“Digitization” is certainly a term to conjure with in libraries these days. A variety of reasons has motivated these projects. The physical degradation of irreplaceable collections is a considerable spur, as is the trend toward greater openness and improved access to information. The Library of Congress has been developing significant digital collections, including the American Memory project, Thomas (the legislative archive), and newspaper collections. In Canada, government and university libraries are looking closely at their holdings, with an eye to making rare materials available via the web. The Library and Archives Canada is also building digital collections of literary works, maps and government documents. Academic libraries are opening their thesis collections.
It’s encouraging to see these projects – this willingness to adapt and to put information where the clients are may help, in the long run, to ensure that these resources remain available to future generations, and help to revitalize the profession of librarianship. It may also help to keep our libraries funded!
The Ontario Digitization Initiative has been making rapid progress through ancient legislative documents. I also know of small government libraries which have been scanning other key documents – internal reports, administrative documents and internal policies, statutory consolidations, photos, maps – anything they can get their hands on. To do it properly, the process is time-consuming, and requires a high level of attention to detail. All the more reason to do it right, once, and think about access.
Taking a lesson from Steve Matthews’ last column, perhaps the answer is to scan once, distribute widely. The Internet Archive is able to accept contributions, and suggests that they be made in pdf format. Knowledge Ontario is also willing to accept contributions to the Our Ontario portal. Instructions are available on the site. The Library and Archives Canada has a program to collect born-digital documents in the unimaginatively named Electronic Collection. Their selection guidelines are available at http://www.collectionscanada.gc.ca/collection/003-200-e.html – the sections for government documents and private donations are still in development. I’ve not inquired if the team at CanLII would be willing to accept donations of digital statute consolidations to bolster their historic statute collections. I suspect that a random collection of forty years of Ontario Human Rights Codes would be more trouble than they’re worth, and the ODI will have a firm handle on statutes in a short time.
For those of you who are digitizing collections, a few observations from the projects I’ve done to date:
- It’s going to take longer than you expect. Be prepared to test, tweak, retest.
This is not a job for those who do not pay attention to details. Proofreading is essential, especially if you are digitizing in order to get rid of the paper originals.
- OCR everything
- Review every OCR job to make sure it interpreted the document correctly.
- If you’re housing the collection inside your organization, talk to your IT folk about where you’re going to keep these documents. Find out about limits to what they can do with them, and how you’re going to get them into the repository. Can they help you auto-generate metadata, or are you going to have to catalogue the documents to make them accessible?
- .rtf or .doc format works best with screen-readers and other assistive devices – think about your audience when you choose the document format. Pdf format may not be readable by some devices.
- .tif files are your last-resort choice. They aren’t searchable, you can’t cut and paste from them, and cannot be read by assistive devices.
- DIY may not be the best option for high-volume jobs. There are lots of options out there for out-sourcing, and large volumes of documents can be done for relatively little money.
- If you outsource the scanning, make sure you can recall documents on an as-needed basis – the job always takes longer than you expect, and you may need to access materials while it’s off site. Make a box list so that you make the process more efficient. It’s also a good way to make sure that you’ve gotten everything back.

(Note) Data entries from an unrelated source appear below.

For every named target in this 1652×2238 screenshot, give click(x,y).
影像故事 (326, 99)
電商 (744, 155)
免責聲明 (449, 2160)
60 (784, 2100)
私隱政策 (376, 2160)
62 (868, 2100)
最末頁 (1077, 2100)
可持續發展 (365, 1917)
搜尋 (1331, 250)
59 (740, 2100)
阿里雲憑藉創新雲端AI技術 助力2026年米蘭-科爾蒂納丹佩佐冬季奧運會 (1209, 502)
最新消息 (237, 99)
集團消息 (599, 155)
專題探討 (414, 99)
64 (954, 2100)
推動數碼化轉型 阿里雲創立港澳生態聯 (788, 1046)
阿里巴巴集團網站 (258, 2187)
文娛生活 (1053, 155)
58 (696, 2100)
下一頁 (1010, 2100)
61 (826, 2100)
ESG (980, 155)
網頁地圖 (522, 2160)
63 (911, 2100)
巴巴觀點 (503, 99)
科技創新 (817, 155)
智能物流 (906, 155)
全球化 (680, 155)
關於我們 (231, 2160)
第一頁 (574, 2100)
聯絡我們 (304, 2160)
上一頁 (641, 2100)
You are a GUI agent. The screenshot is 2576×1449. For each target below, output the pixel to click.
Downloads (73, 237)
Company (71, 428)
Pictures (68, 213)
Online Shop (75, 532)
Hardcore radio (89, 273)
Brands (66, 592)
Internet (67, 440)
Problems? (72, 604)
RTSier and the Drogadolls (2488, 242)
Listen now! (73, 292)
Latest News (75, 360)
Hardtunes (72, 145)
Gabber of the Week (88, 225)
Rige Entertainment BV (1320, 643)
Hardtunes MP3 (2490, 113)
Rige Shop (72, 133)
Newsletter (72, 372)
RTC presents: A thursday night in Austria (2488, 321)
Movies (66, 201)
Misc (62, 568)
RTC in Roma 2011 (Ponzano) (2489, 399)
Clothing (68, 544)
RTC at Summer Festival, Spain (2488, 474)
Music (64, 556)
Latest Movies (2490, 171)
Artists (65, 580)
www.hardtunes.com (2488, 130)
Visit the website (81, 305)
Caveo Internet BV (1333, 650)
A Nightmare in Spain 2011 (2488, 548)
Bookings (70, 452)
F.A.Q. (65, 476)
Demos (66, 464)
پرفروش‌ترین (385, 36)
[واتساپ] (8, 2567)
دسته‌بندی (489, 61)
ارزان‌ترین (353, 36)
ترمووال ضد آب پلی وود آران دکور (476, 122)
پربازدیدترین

- Document collections which are consistently formatted are the easiest to convert and to store. Variations in page size and layout will make the process longer and more difficult.
- Annotation is not your friend when scanning, but can be an important source of context/knowledge, so don’t discount it.
A new digitization project emerged as I was finishing this column – we have a small collection of cassette tapes of talks given by various staff and executives of one of my client tribunals. The technology to play them is rapidly disappearing, and it might be interesting to have these recordings available in future years. Fortunately, our IT department has an old Dictaphone which will accept this size of cassette. I set up a laptop, equipped with Audacity and a good microphone, and I’m just letting the two machines talk to each other. The beauty of Audacity is that I can go back and edit the sound file afterward, if needed. To compress the size of the file, we’ll run it through Flash, and I’m hoping we can catalogue the new digital file into the library catalogue in the same way we would an electronic document. If that’s not possible, we can always create an audio library in Sharepoint 2007.
Share your experiences and learning – what is the smartest thing that you did in a digitization project? What was your most profound learning? What collections are you developing, and where are you going to keep them? What is the best public repository that you have contributed to? What platforms are you developing to store internal documents?